These days, ministry for me looks a lot like preaching to the dot. You know the dot I’m talking about – the one on top of your laptop, phone, or tablet where your camera is located. In our sanctuary, we actually have a red arrow pointing toward the dot so that we’re not confused about where to look on Sunday mornings!

As someone who entered into a pastoral tradition as Covid-19 began to unfold, the dot has witnessed some beautiful and brutal (or what my friend Emily Hull McGee would call “brutiful”) moments of ministry for me.

In early March, I became the final candidate to be pastor of Highland Baptist Church in Louisville, Kentucky. We had just begun to make plans for a call weekend the day the world began shutting down due to Covid-19, and we quickly decided to hit “pause” on the call weekend. After all, how could I announce to my beloved church back in Waco that I would likely be leaving them soon…on Faceook Live of all places?! How could Highland present a pastoral candidate until the church could meet them face-to-face? And how could I ever move without hugging my church family goodbye?

We thought we would let Covid-19 “blow over”…until, like the rest of the world, we began to realize that it wasn’t going away anytime soon.

That’s when we began to embrace the dot.

In June, I preached in view of a call at Highland in an empty sanctuary. I participated in church-wide Q&A’s on Zoom calls, carefully responding to each question while looking ahead at the dot in front of me. That Sunday during worship, the sound went out on the live-feed just moments before my sermon. The dot caught my spontaneous celebration in the pulpit when the sound finally returned and we were able to move forward. Later that day, the search committee announced to an empty sanctuary that I would become the next pastor of Highland, although the dot caught our excitement together in the choir loft that morning, too.

In July, I said goodbye to Calvary Baptist Church in Waco, Texas, my beloved church of the past 11 years. I wept (yes, ugly cried) in front of the dot as I shared my final sermon with the people who had been the family of God for me in this place. I tried to bless them in every way I knew how without being able to see their faces. I still yearn for the day when I can go back and worship with them again face-to-face.

In August, I said hello to my new faith community, robed up for the very first time with the rest of the ministers, and joined them in an empty sanctuary for my first Sunday as their pastor. I preached to the dot without ever having met 95% of the people in my new congregation.

In September, I began to meet my new church family through Zoom rooms, outdoor gatherings, drive-thru events, and socially-distanced meetings in the sanctuary. To date, I’ve had over 60 one-on-one meetings with over 150 people. These times are more sacred for me than most people probably realize, because they allow me to get to know the names, faces, and stories of the people behind the dot. Each Sunday, I somehow feel more and more connected with the heartbeat of the congregation gathered for worship, even when I can’t see them face-to-face. Somehow, the dot binds us together in these odd and yet holy moments.
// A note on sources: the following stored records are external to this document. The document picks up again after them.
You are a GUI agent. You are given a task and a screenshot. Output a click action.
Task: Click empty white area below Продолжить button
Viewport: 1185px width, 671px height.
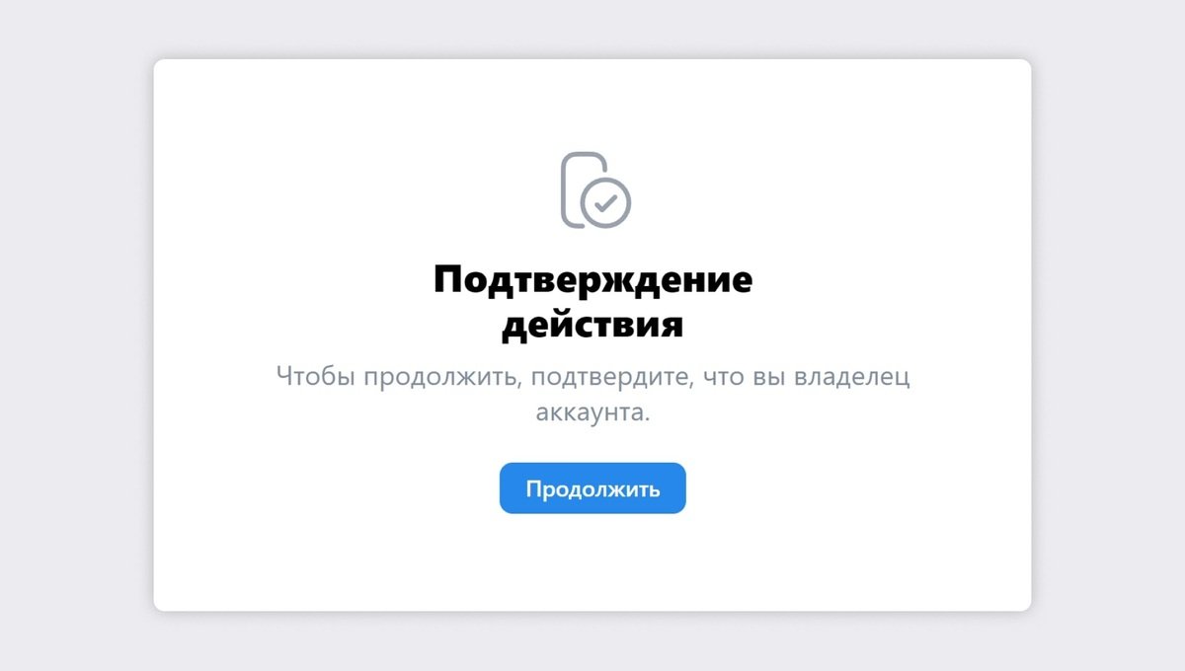593,562
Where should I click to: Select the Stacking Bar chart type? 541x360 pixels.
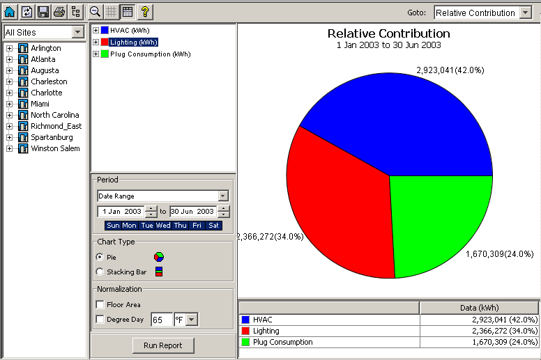(100, 272)
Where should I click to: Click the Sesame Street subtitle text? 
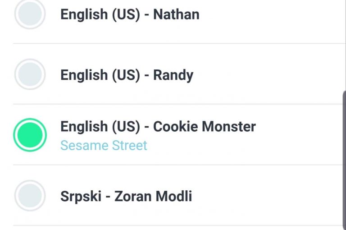[x=104, y=146]
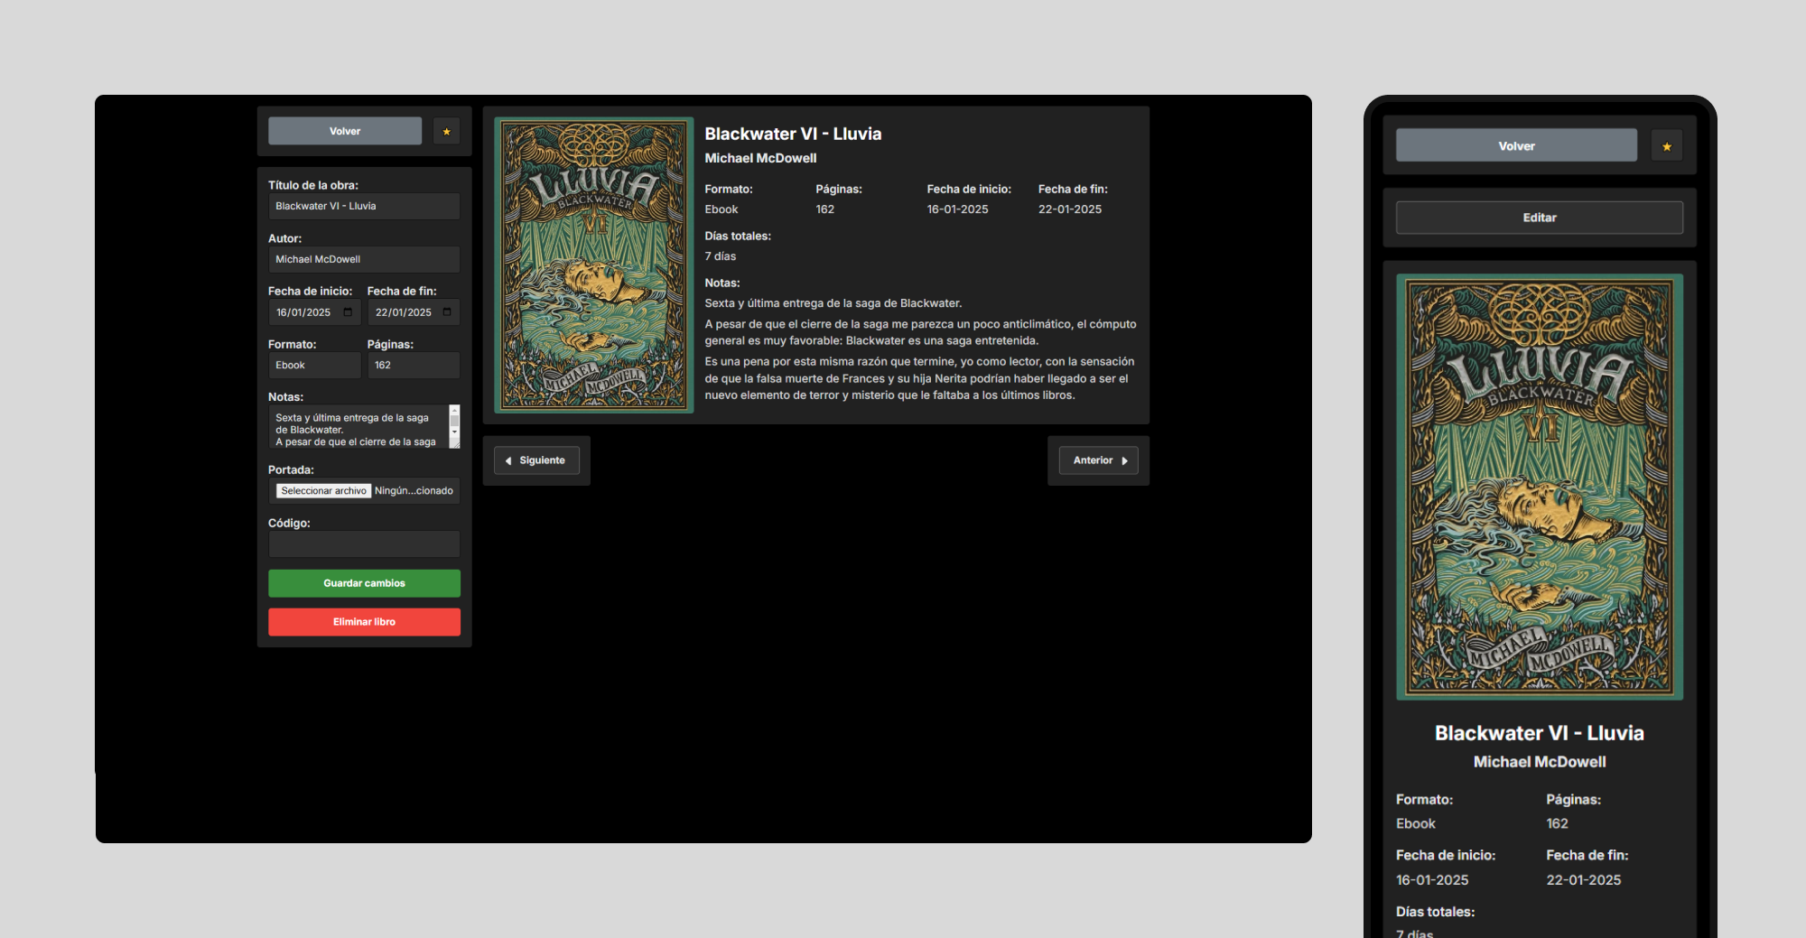Click the favorite star in desktop view
This screenshot has height=938, width=1806.
click(x=446, y=132)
Over the past few weeks, the dot has empowered significant moments of ministry for us. Our young adults hosted a virtual storytelling night for me to hear from the congregation the various stories that have become part of the DNA of our family of faith. Another week, the dot allowed us to collectively cry out for justice for Breonna Taylor from the front lawn of our church, just blocks from where local protesters were marching.

Like most of you, I have a love/hate relationship with the dot. On one hand, it is our saving grace right now, enabling us to connect in such innovative and meaningful ways that might not otherwise be possible.

On the other hand, I loathe the dot. We all know that even the best experiences online cannot begin to replace being together face-to-face. I have found this to be especially true in times of both grief and celebration. We have lost so many of the rituals we use to mark sacred moments within the life of our faith communities. There is a tangible loss because of that – I can feel it every day.

Despite our rather complicated relationship, I must admit that when I look back on the year 2020, I will remember each of these brutiful moments, because the dot has borne witness to them all: the joyful, the sacred, the painful, and the exciting. All of them holy.

I don’t know what ministry will look like for any of us in the years to come. However, I have a feeling that the dot will continue to be a faithful and creative companion on the road ahead.

Mary Alice Birdwhistell is the pastor of Highland Baptist Church in Louisville, Kentucky.